TWI511570B - Projection apparatus and projection method - Google Patents

Description

Projection device and projection method

The present invention relates to a display device and a display method, and more particularly to a projection device and a projection method.

In recent years, many types of displays, such as liquid crystal displays (LCDs), plasma display panels (PDPs), organic light-emitting diode (OLED) displays, field emission displays (field emission displays, FEDs) and projection devices have been used to replace conventional cathode ray tubes (CRTs). For most displays, the size of the display area of the display depends on the size of the display. However, a relatively small-sized projection device can project a large area of an image frame. Therefore, the projection device has its own advantages and is difficult to replace.

When the projection device projects the image frame onto the screen and the optical axis of the lens of the projection device is not perpendicular to the screen, the image frame on the screen has keystone distortion, and the height of the image frame is elongated, which is reduced. The quality of the image. The trapezoidal distortion of the image frame can be corrected optically or electronically. However, the optical trapezoidal correction increases the cost of the projection device, and the conventional electronic ladder correction is complicated, thereby also increasing the cost of the projection device.

The present invention provides a projection apparatus that provides good image quality and reduces cost.

The present invention provides a projection method that provides good image quality by a relatively simple method.

An embodiment of the present invention provides a projection apparatus including an image panel, a projection lens, and a control unit. The image panel is configured to provide an image beam and has a display area, wherein the display area has a horizontal direction and a vertical direction perpendicular to the horizontal direction. The projection lens is disposed on the transmission path of the image beam and has an optical axis. The projection lens is used to project an image beam to form an image.

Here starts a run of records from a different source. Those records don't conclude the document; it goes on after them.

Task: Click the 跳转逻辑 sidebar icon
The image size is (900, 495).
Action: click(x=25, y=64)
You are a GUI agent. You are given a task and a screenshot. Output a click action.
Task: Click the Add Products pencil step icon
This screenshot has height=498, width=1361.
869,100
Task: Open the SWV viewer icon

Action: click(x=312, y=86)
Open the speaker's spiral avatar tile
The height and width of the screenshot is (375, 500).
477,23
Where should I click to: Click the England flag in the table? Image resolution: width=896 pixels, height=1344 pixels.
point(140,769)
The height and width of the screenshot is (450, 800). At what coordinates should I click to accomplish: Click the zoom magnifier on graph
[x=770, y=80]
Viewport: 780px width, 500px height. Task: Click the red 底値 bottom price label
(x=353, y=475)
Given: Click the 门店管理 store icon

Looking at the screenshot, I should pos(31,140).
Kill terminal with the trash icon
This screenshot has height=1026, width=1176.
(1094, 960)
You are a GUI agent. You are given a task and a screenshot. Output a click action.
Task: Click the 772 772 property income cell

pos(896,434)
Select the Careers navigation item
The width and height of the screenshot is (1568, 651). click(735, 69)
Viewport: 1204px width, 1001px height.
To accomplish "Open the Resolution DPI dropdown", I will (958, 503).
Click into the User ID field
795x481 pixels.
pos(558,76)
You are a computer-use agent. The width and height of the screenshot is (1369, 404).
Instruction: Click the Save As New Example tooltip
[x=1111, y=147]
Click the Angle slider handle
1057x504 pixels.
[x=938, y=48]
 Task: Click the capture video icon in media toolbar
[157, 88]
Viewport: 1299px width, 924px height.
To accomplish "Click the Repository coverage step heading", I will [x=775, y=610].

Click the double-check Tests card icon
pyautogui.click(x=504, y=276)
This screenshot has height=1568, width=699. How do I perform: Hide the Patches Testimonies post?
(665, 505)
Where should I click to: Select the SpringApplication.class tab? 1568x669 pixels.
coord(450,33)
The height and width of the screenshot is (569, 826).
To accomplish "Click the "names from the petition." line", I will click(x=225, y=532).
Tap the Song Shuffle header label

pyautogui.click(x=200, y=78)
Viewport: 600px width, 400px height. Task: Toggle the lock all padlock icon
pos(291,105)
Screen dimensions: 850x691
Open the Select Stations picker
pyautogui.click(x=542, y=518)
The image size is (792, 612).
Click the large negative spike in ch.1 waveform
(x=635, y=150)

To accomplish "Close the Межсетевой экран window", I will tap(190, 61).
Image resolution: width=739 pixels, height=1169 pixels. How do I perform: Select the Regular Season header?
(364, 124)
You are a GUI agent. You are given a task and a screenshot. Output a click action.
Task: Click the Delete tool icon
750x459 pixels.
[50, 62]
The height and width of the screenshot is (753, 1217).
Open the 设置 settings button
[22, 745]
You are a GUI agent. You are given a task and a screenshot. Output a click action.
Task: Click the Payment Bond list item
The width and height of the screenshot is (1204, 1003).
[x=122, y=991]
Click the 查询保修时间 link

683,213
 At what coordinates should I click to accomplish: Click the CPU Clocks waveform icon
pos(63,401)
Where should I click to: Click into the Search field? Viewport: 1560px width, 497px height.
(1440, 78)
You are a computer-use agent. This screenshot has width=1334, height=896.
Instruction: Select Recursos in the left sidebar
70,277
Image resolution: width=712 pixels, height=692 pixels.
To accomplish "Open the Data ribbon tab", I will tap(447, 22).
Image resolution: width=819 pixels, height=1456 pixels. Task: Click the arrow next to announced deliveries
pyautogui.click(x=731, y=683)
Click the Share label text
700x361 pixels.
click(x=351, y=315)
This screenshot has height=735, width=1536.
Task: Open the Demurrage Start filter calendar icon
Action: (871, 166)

The control unit is coupled to the image panel. When the optical axis is tilted relative to a normal of the image, the control unit commands a first portion of the display area to display a compressed picture corresponding to the image and commands a second portion of the display area to display a black border. The compressed picture is compressed in the vertical direction and compressed at a compression ratio related to an oblique angle of the optical axis with respect to the normal of the image, and the compressed picture and the black side are arranged in the vertical direction.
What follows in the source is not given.